3rd Chief Minister of Tanintharyi Region
- Incumbent
- Assumed office 11 March 2019
- Appointed by: President of Myanmar
- President: Htin Kyaw Win Myint
- Preceded by: Kyaw Zaya (Acting)

Member of the Taninthayi Region Hluttaw
- Incumbent
- Assumed office 8 February 2016
- Constituency: Kawthaung Township Constituency № 2

Minister of Natural Resource and Environment for Taninthayi Region
- In office 5 April 2016 – 22 March 2019
- Preceded by: Hla Htwe

Personal details
- Born: Kawthaung Township, Taninthayi Division, Myanmar
- Party: National League for Democracy
- Occupation: Politician,
- Cabinet: Tanintharyi Region Government

= Myint Maung (politician) =

Burmese politician

Myint Maung is a Burmese politician who currently serves as Chief Minister of Taninthayi Region and Taninthayi Region Parliament MP for Kawthaung Township Constituency No. 2.

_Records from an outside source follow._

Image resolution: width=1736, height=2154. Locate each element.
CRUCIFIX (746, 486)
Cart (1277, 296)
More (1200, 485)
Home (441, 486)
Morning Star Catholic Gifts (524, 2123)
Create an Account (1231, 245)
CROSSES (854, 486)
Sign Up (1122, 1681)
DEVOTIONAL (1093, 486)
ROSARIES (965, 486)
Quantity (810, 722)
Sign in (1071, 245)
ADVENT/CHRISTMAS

He previously served as the Minister of Natural Resource and Environment for Taninthayi Region from 2016 to 2019. Myint Maung is also the NLD secretary for Tanintharyi Region. He was appointed as acting Chief Minister for Tanintharyi Region on 11 March 2019 after former chief minister Lei Lei Maw was arrested on charges of corruption. On 10 February 2021, in the aftermath of the 2021 Myanmar coup d'état, Myint Maung was arrested and detained during a late-night raid of his residence.